Welcome to the {beastt} package! This R package is designed to assist users in performing Bayesian dynamic borrowing with covariate adjustment via inverse probability weighted robust mixture priors for simulations and data analyses in clinical trials. For the sake of this package, we use the term IPW BMB to refer to this inverse probability weighted robust mixture methodology.

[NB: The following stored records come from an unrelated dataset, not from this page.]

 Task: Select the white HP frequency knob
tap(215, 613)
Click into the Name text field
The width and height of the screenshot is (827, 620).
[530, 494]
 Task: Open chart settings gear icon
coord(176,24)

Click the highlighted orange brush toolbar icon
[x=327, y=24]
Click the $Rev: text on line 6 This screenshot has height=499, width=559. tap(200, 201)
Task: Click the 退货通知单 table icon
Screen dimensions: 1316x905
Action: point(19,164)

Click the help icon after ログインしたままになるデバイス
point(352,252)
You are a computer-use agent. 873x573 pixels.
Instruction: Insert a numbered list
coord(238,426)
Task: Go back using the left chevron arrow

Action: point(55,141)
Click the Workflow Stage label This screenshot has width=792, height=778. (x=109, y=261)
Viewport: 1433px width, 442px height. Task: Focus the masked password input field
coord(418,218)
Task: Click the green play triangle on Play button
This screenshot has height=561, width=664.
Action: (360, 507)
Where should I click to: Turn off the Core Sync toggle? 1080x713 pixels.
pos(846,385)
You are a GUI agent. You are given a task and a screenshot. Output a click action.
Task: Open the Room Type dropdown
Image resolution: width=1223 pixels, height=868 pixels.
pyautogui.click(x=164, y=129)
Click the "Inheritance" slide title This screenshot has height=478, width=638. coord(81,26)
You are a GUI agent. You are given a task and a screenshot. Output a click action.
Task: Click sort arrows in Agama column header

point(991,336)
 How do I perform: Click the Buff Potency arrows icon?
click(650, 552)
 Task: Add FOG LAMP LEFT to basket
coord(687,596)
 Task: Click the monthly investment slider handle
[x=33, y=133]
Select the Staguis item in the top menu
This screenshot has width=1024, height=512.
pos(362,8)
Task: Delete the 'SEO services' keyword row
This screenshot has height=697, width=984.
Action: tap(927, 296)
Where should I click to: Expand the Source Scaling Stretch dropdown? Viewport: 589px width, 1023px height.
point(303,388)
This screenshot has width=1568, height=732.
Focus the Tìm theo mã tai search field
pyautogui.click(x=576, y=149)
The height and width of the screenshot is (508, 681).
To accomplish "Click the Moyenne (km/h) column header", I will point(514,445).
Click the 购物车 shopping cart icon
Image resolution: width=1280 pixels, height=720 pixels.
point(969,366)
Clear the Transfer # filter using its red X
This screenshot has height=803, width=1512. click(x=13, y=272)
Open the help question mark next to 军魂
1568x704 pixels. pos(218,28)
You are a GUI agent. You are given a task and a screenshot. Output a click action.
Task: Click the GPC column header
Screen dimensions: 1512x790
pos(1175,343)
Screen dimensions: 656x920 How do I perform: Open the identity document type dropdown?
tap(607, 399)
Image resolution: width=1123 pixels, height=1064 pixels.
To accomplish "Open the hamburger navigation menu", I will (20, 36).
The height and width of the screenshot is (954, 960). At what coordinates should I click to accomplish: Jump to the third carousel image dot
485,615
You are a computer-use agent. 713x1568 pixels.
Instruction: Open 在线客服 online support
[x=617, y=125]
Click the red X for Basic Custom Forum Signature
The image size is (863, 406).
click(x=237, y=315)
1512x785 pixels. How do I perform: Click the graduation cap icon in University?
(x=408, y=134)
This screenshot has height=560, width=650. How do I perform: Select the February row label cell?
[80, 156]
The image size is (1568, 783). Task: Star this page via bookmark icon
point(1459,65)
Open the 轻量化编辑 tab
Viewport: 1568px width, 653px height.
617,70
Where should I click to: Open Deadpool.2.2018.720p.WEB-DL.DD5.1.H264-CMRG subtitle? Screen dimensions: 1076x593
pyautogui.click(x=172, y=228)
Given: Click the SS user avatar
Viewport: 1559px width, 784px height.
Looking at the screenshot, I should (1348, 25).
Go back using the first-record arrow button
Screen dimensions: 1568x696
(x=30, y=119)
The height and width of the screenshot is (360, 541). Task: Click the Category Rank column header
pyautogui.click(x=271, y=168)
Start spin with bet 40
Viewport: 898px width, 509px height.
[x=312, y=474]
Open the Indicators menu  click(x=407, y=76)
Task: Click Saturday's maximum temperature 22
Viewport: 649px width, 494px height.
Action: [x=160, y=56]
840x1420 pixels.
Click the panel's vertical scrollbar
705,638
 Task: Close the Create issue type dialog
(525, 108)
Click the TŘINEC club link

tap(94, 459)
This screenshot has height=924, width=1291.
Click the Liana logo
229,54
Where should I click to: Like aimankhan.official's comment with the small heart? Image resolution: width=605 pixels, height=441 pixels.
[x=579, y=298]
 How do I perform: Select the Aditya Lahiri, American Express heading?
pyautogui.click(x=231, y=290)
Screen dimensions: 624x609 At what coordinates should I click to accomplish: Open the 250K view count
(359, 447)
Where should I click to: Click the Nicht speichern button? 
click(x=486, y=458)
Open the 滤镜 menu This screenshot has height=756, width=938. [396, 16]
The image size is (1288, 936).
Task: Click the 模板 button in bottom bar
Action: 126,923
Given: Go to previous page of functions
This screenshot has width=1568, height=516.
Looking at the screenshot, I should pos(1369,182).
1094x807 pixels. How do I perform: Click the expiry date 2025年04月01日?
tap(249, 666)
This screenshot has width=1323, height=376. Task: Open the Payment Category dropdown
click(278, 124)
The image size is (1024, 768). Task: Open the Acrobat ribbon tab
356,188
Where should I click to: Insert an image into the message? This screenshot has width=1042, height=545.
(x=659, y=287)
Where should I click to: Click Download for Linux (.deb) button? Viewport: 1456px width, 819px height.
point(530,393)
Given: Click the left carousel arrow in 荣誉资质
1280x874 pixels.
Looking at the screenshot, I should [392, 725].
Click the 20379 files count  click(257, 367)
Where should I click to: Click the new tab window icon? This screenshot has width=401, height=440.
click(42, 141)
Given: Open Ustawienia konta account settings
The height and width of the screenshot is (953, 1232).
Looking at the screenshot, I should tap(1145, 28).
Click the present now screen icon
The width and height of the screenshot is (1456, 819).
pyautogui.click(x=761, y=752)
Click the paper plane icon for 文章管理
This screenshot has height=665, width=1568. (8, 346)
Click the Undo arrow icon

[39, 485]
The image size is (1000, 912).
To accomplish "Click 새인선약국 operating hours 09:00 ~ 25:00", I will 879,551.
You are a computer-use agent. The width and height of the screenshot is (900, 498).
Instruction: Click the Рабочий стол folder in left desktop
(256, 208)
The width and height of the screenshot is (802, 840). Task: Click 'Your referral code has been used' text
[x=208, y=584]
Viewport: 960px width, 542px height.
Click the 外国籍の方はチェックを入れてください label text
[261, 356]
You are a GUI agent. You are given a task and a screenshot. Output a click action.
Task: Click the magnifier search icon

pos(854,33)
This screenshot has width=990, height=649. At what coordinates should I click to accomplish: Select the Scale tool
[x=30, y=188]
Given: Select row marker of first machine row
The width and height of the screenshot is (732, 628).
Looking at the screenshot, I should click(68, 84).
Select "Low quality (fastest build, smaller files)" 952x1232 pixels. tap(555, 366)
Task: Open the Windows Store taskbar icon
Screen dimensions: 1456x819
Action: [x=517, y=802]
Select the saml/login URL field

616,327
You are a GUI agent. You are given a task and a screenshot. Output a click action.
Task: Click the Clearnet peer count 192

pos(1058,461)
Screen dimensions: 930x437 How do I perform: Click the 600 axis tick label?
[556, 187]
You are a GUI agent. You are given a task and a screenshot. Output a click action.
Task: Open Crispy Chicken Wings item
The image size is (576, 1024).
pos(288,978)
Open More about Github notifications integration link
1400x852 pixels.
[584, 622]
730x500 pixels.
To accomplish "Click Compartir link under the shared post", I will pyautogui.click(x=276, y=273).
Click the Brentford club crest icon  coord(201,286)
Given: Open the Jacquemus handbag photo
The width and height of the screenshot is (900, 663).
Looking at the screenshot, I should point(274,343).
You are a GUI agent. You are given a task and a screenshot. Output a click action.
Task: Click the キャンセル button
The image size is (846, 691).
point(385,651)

Inverse Probability Weighted Bayesian Dynamic Borrowing (IPW BDB) is a statistical approach designed to enhance the estimation of marginal (i.e., population-averaged or unconditional) treatment effects in clinical trials. This method employs inverse probability weighted robust mixture priors to adjust for covariate differences between a new internal study and external (i.e., historical) control data.
By using propensity score-based inverse probability weighting, IPW BDB effectively balances prognostic variables between trial participants and historical controls, improving inference accuracy and reducing biases due to differences in covariate distributions. This technique increases the statistical power and reduces potential biases in estimating average treatment effects, which are critical for health policy decisions and drug approval processes.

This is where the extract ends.